Personal information
- Full name: Asier Arranz Martín
- Date of birth: 28 March 1987 (age 38)
- Place of birth: Cuéllar, Spain
- Height: 1.76 m (5 ft 9 in)
- Position: Midfielder

Youth career
- Valladolid

Senior career*
- Years: Team / Apps / (Gls)
- 2005–2006: Valladolid B / 36 / (3)
- 2006–2010: Valladolid / 17 / (0)
- 2007–2008: → Alavés (loan) / 6 / (0)
- 2008–2009: → Xerez (loan) / 12 / (0)
- 2010–2012: Numancia / 10 / (1)
- 2010: → Pontevedra (loan) / 8 / (0)
- 2011: → Teruel (loan) / 12 / (2)
- 2011–2012: → Sestao (loan) / 19 / (2)
- 2012–2014: Gimnástica Segoviana / 60 / (15)
- 2014–2015: Atlético Astorga / 32 / (0)
- 2015–2017: Palencia / 71 / (1)
- 2017–2020: Gimnástica Segoviana / 77 / (10)
- 2020: Alki Oroklini / 6 / (0)
- 2020–2021: KTP / 36 / (3)
- 2022: Cristo Atlético / 9 / (0)
- Total:  / 411 / (37)

= Asier Arranz =

Spanish footballer (born 1987)

Asier Arranz Martín (born 28 March 1987), known simply as Asier, is a Spanish former professional footballer who played as a left midfielder.

==Club career==
Asier was born in Cuéllar, Province of Segovia, Castile and León. After emerging through Real Valladolid's youth ranks, he played 16 Segunda División games for the first team in the 2006–07 season as they returned to La Liga after a three-year hiatus.
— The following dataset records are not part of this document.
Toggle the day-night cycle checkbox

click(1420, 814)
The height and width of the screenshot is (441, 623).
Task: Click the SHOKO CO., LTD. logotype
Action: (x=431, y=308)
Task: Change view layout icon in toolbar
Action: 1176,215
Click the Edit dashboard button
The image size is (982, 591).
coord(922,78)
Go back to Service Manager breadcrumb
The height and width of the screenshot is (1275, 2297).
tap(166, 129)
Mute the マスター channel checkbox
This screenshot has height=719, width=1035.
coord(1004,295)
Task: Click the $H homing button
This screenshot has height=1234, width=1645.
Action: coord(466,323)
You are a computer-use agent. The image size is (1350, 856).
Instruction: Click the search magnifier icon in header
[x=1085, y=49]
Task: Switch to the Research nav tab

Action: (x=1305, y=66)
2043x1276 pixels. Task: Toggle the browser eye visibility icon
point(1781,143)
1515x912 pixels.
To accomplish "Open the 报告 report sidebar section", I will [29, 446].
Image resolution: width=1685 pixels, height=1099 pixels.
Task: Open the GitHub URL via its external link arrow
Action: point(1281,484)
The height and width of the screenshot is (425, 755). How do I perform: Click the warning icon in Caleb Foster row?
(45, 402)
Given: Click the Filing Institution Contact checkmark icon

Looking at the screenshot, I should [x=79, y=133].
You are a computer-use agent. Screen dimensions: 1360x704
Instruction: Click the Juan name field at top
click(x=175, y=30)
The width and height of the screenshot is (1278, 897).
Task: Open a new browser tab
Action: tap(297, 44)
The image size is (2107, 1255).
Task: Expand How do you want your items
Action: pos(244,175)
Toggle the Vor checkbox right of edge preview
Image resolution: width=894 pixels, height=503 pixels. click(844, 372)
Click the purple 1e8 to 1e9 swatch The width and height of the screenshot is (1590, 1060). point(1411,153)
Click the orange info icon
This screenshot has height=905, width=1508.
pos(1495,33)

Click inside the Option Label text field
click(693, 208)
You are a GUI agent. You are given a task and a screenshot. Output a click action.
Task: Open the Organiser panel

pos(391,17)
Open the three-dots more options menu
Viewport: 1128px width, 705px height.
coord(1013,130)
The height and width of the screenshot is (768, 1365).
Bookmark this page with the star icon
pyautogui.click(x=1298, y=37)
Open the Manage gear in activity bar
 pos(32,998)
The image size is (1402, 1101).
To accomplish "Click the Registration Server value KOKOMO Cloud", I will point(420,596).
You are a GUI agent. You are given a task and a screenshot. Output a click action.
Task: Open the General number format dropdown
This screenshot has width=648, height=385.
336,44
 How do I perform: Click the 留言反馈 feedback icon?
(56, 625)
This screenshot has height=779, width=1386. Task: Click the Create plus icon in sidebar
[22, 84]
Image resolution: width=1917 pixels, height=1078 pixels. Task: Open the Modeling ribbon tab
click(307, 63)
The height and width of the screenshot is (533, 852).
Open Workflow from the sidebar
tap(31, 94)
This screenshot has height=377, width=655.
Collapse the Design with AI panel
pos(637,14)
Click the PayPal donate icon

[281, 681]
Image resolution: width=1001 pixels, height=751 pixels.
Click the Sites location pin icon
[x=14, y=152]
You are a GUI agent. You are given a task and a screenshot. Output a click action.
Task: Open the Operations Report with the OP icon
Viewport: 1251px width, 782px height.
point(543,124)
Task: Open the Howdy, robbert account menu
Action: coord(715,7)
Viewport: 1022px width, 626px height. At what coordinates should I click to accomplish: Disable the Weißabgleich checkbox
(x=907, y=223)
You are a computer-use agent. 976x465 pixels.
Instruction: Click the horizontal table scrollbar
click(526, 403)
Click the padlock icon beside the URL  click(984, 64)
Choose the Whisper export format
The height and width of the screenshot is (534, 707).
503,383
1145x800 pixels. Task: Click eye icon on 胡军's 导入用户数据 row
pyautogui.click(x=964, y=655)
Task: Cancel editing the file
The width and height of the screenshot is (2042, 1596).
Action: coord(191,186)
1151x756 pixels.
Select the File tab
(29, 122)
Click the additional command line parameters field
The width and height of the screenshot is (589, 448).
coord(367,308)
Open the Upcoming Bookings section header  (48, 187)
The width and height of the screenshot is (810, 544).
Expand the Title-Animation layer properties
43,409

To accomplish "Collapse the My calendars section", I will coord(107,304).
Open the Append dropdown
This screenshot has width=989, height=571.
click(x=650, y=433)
Subsequently, Asier served two more loan spells in the second division, appearing very little for Deportivo Alavés and Xerez CD (the latter also promoted, but the player only took the pitch on 12 occasions, one match complete). After having featured only once for Valladolid in the first half of the 2009–10 campaign, in a rare start, at RCD Mallorca – but in a 3–0 loss– he was finally released in late January 2010, returning to the second tier with CD Numancia by signing until the end of the season and two more.

From 2010 onwards, Asier resumed his career in the Segunda División B and Tercera División, with Pontevedra CF, CD Teruel, Sestao River Club, Gimnástica Segoviana CF (two spells), Atlético Astorga FC and CD Palencia Balompié. He moved abroad at the age of 33, representing teams in Cyprus and Finland and achieving promotion to the Veikkausliiga with Kotkan Työväen Palloilijat.